Member Profile: Luis Robles

Member ProfileConsulting
September 19, 2022

Salesforce Architect, on the Evolution of His Life as a Freelancer

“I don't love top-down structure too much,” says Luis Robles, a Salesforce architect for Accenture and full-time member of Quorum One. Luis’s experience – and sentiment – is a familiar one among consultants, who often spend most of their lives refining, preparing, and searching for opportunities to strike out on their own.

For Luis, that started back in middle school when he built his first website using Flash for a friend. In that scenario, “somebody had a need, I wanted to solve it, and I wanted to have fun being creative. That hasn’t really changed, thinking about it.” He also built sites in college and started to charge for his services. He hit craigslist to turn up WebDev clients.

“I actually never expected to be a tech professional. I always thought of tech as a fun side thing, Luis says. “But tech is a good catalyst for working freelance.” It was challenging. There was always something new to learn. And there was always work.

After college, he joined the legions of new graduates in tech taking on the challenges of startup life. He was only answering phones as a support agent but something caught his attention. “We were using Salesforce and I had never seen anything like it. This was 2008 and it was so well-built at the time,” Luis said. “Things were still in Classic, but just still the data depth and integration you could do allowed me to start thinking about metrics and how businesses interact with Salesforce from my very, very first job.”

Shortly after, Luis became an analyst for a social media metrics company. When their Salesforce admin left, “I just picked up the hat while doing my other jobs,” he explains. In fact, he had been wearing other hats outside of his full-time job for quite some time, working a series of full-time roles at companies that came and went in success or failures.

After one of them folded, he relocated to Denver for a role with Transamerica, where he took advantage of the newfound stability to hone his expertise across the entirety of the Salesforce cloud offering.

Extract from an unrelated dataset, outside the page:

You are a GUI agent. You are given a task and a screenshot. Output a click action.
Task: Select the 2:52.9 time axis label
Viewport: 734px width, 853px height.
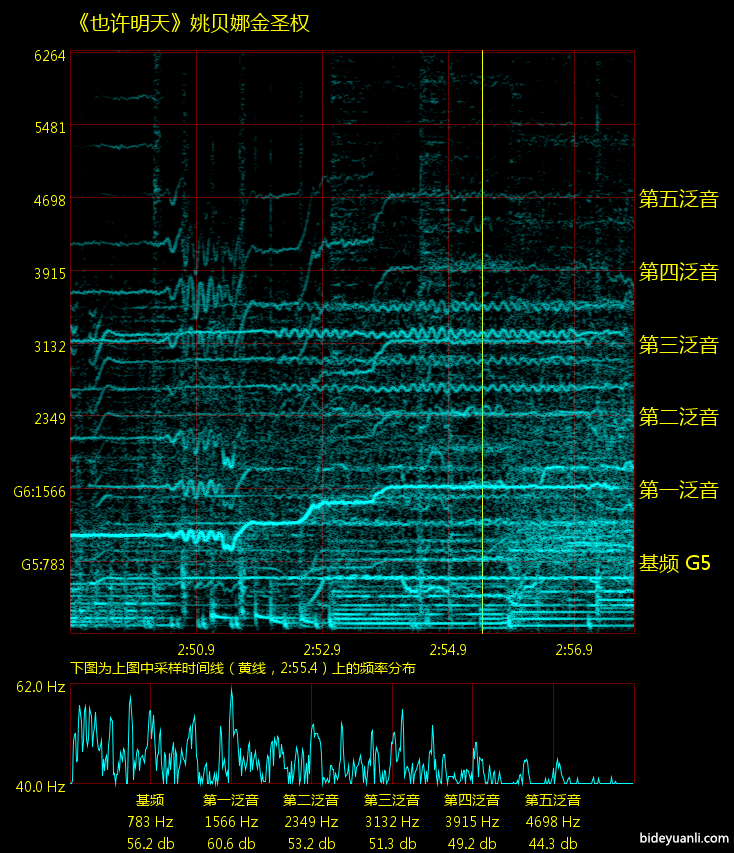[x=322, y=649]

“There were a lot of fun, interesting technology questions involved and for me, that was when I realized that I should become a Salesforce architect.” In 2020, Luis took a substantial pay cut to join Inspirato, a luxury travel company, to work under a seasoned architect. From there he began delegating writing work from a Salesforce perspective to give to other people, writing code as a template so that people can understand how to better write code and pair programming, and being the full-time code reviewer.

After making the jump to Accenture, Luis’s side-hustle days were far from behind him. Looking for more opportunities, he joined Quorum One. According to Luis, what really drew him was the autonomy that Q1 grants its members and consultants.

“Something that is always exciting is being able to go to Slack and say, ‘Hey I need somebody for something’, and then ‘Okay. Booked. We’ll give you the requirements and the client’s expectations. Talk to them, align expectations, and boom. Go.”

Like many in freelance, Luis enjoys being his own boss and being accountable to himself. He loves that members can be consultants without a burdensome hierarchy. “We set our own things, we find what works, and that’s what’s exciting.”

The collective expertise in the organization – growing every day – can also overcome some of the limitations imposed by small teams. “Because there are so many people with so many certifications, we're already at the weight and power that a consulting firm could provide, but with better organization and less top-down direction.” Luis attributes failures in these types of firms to projects handed down in silos, along with implementations done in disconnect with the client’s expectations.

“Quorum One isn’t like that. We're very much discussing everything along the way.”

Finally, Luis is a big fan of creative freedom in client relations. “Sometimes it’s not solely about the best way to solve someone's requirements, but to reduce tech debt or make something that lasts the test of time, which I find is what really compels me these days.

“Want me to design something? I can come up with a solution, but a thoughtful one is always more fun."